▸ Click-target data
## start

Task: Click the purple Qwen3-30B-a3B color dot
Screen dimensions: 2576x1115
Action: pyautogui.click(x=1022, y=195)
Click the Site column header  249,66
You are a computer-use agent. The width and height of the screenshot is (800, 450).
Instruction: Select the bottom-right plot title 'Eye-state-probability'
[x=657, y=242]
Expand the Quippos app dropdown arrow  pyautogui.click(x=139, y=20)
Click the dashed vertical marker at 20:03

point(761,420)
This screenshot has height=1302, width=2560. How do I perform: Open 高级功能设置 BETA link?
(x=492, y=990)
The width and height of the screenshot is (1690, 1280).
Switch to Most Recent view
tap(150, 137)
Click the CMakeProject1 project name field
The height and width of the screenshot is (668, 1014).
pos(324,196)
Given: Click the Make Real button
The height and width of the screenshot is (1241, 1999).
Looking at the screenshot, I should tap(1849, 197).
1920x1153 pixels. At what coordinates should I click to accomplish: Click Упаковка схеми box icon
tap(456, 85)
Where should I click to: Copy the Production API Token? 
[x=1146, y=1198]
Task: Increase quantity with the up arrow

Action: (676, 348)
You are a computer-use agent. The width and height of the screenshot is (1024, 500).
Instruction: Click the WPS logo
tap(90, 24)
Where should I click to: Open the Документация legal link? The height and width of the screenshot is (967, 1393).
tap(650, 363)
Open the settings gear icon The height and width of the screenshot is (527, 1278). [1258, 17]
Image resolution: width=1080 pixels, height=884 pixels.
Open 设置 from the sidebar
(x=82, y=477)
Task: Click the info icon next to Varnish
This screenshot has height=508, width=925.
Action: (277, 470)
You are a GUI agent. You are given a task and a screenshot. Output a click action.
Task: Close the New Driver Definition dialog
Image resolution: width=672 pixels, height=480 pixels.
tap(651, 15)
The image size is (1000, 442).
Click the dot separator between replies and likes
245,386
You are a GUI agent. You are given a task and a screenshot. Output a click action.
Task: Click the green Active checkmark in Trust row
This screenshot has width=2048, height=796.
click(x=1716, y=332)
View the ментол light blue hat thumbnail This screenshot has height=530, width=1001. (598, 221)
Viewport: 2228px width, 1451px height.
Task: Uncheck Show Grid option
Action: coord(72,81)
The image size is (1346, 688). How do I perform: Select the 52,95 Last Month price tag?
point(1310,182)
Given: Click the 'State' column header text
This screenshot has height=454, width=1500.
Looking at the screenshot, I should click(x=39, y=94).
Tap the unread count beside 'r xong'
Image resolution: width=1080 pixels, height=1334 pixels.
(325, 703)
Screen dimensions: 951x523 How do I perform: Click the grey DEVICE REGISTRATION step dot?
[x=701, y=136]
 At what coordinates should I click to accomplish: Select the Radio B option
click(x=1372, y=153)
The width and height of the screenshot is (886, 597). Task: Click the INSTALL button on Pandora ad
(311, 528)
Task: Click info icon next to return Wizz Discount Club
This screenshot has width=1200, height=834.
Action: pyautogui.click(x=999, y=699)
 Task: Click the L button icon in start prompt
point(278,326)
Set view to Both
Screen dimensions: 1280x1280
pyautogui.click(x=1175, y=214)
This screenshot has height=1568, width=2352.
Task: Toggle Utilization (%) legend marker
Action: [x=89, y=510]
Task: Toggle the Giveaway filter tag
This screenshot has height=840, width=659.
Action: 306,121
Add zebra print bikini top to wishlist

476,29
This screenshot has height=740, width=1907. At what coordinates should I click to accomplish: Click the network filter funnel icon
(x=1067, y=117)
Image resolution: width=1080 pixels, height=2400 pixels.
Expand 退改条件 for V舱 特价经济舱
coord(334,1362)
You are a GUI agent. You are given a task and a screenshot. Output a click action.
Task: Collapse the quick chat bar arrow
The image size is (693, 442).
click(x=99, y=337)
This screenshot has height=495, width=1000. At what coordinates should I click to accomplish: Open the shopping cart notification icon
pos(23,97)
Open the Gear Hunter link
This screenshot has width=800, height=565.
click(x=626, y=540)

## end

▸ WHAT TO PRODUCE
State how many lines of the records contain the word "header", giving only the number.

▸ RESPONSE FOR THIS EXERCISE
2